The key advantage is that this technique reduces the density of negative charges on the diamond surface. If there are negative charges, they produce random Coulomb potential, which scatters the holes when they conduct near the diamond surface. This degrades the effectiveness of hole conduction and decreases the mobility of the holes.
Even if no gate voltage is applied, there are holes, and so the transistor is “normally on,” and this is not suitable for power electronics applications.

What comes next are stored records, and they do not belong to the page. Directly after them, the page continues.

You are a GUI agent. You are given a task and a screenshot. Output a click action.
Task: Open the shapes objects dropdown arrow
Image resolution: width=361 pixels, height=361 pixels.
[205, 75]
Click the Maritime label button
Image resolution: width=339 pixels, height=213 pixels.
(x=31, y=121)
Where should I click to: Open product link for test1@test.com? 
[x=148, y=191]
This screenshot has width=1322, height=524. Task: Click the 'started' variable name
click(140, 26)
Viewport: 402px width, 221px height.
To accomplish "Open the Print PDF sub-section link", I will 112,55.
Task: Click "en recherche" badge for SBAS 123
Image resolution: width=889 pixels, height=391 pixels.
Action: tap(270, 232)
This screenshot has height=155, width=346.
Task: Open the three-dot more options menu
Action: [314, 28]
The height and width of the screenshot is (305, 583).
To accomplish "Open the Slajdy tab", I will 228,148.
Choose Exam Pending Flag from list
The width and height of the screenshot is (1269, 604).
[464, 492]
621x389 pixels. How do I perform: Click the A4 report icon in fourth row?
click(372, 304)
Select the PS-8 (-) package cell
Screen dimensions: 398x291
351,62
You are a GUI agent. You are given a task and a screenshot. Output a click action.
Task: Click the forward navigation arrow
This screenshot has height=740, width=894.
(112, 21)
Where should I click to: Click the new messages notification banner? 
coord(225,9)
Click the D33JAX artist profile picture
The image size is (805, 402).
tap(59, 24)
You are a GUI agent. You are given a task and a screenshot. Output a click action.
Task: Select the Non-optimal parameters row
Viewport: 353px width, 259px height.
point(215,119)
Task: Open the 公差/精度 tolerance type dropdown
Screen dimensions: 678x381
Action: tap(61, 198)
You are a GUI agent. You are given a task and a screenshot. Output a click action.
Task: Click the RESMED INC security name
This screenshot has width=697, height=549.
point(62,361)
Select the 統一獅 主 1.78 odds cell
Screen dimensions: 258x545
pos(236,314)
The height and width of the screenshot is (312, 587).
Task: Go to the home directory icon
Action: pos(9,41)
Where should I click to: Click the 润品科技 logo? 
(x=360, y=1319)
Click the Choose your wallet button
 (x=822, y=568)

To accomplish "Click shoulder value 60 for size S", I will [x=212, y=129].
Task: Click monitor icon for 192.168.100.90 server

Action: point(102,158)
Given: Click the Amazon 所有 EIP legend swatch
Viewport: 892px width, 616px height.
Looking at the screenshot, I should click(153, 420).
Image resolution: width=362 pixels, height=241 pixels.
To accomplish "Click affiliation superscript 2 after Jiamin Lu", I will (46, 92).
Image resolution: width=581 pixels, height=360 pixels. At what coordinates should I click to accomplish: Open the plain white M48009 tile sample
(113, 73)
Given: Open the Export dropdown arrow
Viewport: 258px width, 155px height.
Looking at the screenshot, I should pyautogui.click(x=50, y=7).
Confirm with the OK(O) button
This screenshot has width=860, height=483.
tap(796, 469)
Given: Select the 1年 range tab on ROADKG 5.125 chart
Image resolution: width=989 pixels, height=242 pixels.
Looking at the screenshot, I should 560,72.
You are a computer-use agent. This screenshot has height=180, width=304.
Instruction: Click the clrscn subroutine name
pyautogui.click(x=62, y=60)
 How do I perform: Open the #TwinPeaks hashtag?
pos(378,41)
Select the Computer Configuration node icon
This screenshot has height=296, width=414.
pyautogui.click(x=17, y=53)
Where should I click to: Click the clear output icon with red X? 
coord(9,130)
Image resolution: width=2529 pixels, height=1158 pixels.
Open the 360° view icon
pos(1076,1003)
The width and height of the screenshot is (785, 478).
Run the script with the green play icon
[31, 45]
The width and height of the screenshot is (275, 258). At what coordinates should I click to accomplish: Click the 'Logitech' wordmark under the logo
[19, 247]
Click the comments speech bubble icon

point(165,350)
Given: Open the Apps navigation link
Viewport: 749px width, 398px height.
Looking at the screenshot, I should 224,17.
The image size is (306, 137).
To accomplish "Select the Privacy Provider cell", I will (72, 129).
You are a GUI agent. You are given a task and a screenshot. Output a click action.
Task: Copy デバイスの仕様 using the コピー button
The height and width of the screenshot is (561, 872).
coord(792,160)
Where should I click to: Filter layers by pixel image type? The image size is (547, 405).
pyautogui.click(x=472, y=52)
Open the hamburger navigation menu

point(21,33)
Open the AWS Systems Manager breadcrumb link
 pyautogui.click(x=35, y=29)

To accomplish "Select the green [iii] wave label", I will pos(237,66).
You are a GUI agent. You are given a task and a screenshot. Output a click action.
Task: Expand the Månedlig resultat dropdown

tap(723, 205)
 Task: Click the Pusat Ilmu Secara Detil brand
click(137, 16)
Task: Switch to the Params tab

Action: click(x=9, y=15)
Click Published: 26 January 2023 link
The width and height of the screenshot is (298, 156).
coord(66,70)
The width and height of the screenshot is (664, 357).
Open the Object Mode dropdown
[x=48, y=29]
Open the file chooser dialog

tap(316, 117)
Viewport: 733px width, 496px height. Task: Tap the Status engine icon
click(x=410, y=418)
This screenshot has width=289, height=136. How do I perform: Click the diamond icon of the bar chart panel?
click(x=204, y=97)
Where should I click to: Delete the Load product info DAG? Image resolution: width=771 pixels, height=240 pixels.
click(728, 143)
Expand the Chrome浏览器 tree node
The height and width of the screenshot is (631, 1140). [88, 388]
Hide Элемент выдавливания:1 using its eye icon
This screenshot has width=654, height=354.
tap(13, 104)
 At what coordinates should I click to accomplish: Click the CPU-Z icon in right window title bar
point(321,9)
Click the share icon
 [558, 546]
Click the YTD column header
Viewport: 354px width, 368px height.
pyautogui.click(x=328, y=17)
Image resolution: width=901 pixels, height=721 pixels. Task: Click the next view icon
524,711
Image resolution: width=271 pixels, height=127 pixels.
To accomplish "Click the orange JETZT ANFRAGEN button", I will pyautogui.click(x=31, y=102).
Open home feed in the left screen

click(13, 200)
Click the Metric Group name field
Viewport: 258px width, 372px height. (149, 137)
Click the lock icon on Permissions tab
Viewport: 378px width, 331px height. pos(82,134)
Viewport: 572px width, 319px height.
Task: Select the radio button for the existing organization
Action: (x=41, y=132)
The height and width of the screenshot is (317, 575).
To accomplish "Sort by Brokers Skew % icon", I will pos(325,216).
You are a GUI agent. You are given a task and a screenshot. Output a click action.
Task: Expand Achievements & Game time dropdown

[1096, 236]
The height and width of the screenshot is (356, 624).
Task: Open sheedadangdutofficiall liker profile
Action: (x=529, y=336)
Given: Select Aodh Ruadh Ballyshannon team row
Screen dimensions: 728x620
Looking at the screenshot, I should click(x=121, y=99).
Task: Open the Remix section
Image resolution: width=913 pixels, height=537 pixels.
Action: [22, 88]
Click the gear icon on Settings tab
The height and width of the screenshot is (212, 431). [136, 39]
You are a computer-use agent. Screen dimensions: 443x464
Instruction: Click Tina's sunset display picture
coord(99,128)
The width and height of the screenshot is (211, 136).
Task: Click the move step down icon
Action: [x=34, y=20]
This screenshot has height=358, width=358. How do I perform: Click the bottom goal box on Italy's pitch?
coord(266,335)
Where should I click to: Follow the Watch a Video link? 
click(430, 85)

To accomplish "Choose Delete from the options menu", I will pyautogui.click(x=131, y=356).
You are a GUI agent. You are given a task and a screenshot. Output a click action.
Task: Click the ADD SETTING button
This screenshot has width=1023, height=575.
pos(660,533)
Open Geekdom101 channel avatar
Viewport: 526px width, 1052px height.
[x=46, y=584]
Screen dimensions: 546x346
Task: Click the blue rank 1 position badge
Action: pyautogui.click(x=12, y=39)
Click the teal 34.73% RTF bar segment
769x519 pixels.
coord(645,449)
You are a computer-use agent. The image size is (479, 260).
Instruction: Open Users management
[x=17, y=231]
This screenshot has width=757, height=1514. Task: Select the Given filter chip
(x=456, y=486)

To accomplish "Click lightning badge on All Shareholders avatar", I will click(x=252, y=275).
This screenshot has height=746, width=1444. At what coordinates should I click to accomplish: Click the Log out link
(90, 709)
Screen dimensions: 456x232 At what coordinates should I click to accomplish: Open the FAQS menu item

The team showed that p-channel wide-bandgap heterojunction field-effect transistors can be created, without surface transfer doping, using a hydrogen-terminated diamond channel and hexagonal boron nitride gate insulator. Despite having a reduced density of surface acceptors, the transistors have a low sheet resistance (1.4 kΩ) and large ON current (1,600 μm mA mm−1) compared with other p-channel wide-bandgap transistors, due to a high room-temperature Hall mobility (680 cm2 V−1 s−1). The transistors also exhibit normally OFF behaviour with an ON/OFF ratio of 108.
“In contrast, in our new technique, we can reduce the density of negative charges on the diamond surface. So the holes are less scattered, and therefore we can obtain higher mobility,” said team leader Dr. Takahide Yamaguchi. “This also results in ‘normally-off’ operation, which is desirable for power electronics.”
Dr. Yamaguchi pointed to some possible applications of this FET breakthrough. “Our new approach for fabricating diamond transistors could be used to make low-loss switches for power electronics and high-frequency high-output amplifiers for communications.”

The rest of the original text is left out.